Il Menego, un sorriso sornione, continuava a gettare lo sguardo sulle terre del podere. Tra i campi ancora coperti di brina e lasciati a maggese per la stagione invernale, risaltava il verde scuro degli appezzamenti di cavoli dicembrini, rigogliosi grazie al freddo intenso.

«Si spera» aveva tagliato secco il Cecco.

«Non si raccoglie, oggi?»

Il Cecco aveva lanciato un'occhiata ai campi. I figli, le nuore, i bambini; erano tutti in casa, nessuno si affaccendava in cucina o a cogliere le verze. «Sono passati il Bettino e il Tonio, prima, a tirar su le rape.»

«Le rape, ah. Bene, bene», aveva detto il Menego.

Il Cecco gli aveva fissato per un attimo le mani. Non si era mai fidato delle parole, lui; i discorsi forbiti erano roba da preti, o da imbonitori, o da ministri, o da gente con la lingua agile. Le mani, invece, non sapevano mentire: parlavano di una vita di lavoro, di fatica, o di una vita comoda, o disonesta. E le mani del Menego erano così simili alle sue, ruvide e sciupate dal freddo e dal legno grezzo degli arnesi, così distanti, in quel momento, dal tono arido e studiato con il quale cercava di trarre il suo profitto dalle trattative.

Si sentiva stanco, il Cecco; stanco di dover stare lì a pensare alle bestie e ai soldi per prenderle, che comunque si sarebbero tirati fuori a fatica, e rinunciando a tanto altro, proprio mentre nel magazzino il corpo dell'Agnese ormai era diventato freddo, e pareva che non interessasse a nessuno. E gli era venuto disgusto, del Bettino, del Menego, delle bestie e del piancito zuppo di sangue dove c'era il becchime delle galline. E delle domande del Menego, che parevano intendere altro.

«Si ha poco da discorrere, noialtri», aveva tagliato corto. «Fammi un prezzo onesto e troverò il modo di pagartelo.»

***

Era rientrato a casa quando il campanile aveva battuto i dodici tocchi.

«Dove siete stato, babbo?» lo aveva accolto il Bettino. E lo aveva chiesto con un tono vago.

«Dove vuoi che fossi? Ero nelle stalle a rigovernar le bestie, e ho trattato col Menego.»

Il Bettino lo aveva guardato con aria sollevata. «Avete comprato?»
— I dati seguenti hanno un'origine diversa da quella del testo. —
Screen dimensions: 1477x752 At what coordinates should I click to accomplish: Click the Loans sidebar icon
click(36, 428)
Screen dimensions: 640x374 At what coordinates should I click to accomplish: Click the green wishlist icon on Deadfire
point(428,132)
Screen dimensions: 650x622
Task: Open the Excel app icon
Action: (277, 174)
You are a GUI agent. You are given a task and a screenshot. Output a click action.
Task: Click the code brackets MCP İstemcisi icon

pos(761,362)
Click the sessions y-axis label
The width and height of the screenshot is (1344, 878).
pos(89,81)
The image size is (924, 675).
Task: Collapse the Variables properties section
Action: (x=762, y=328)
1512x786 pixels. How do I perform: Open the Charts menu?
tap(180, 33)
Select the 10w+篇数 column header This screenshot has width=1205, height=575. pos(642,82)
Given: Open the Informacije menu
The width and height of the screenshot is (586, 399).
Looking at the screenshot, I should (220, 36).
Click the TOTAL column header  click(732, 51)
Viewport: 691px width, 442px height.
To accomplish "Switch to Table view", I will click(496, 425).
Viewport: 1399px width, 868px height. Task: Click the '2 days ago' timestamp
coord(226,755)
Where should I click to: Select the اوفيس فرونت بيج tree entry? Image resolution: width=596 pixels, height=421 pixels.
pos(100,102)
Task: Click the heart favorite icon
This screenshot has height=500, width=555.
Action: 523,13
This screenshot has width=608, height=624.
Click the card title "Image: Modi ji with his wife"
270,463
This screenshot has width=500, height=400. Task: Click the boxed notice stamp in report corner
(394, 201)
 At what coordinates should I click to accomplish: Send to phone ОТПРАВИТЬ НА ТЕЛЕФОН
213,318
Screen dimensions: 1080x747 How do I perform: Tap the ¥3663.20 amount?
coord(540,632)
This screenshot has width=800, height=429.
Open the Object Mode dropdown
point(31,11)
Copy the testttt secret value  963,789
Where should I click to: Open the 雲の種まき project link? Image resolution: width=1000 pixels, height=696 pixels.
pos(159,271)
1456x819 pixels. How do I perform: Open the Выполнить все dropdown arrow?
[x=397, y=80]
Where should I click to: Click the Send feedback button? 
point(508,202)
«Comprato, non comprato, ti pare questo il momento?» aveva sbottato il Cecco.

Nella cucina c'era un gran silenzio. C'era la Cecilia, la massaia, che rimestava nel calderone la minestra di patate; attorno al tavolo, il Tonio e il Bruno. Il Bettino si era seduto a sua volta, il Cecco si era appoggiato accanto al camino acceso.

«Che si fa, babbo?» aveva chiesto il Bruno.

Il Bettino aveva fatto un cenno, perché non si parlasse davanti alla moglie. La Cecilia, pallida come un cencio, si era pulita le mani sul grembiule. «La levo dal fuoco, questa, Bettino. Quando voialtri avrete finito di parlare, allora si mangia, anche se è freddo.»

Il Cecco aveva proteso le mani verso il fuoco, ne aveva sentito il calore diffondersi, come lente onde, dalle dita fino alla testa. Gli sembrava tutto già meno funesto, meno disgustoso di come gli era parso mentre parlava con il Menego; il fuoco e il buon profumo del cibo facevano il loro effetto.

«Se proprio non si può andare a parlare col conte, pensavo di andar dal vescovo», aveva detto. «Non v'è altro modo di venir fuori da questa faccenda.»

«Babbo, se mi permettete, non è il caso». Il Tonio scuoteva la testa con forza, una mano a carezzarsi il mento ispido. «Il conte o il vescovo, non fa differenza.»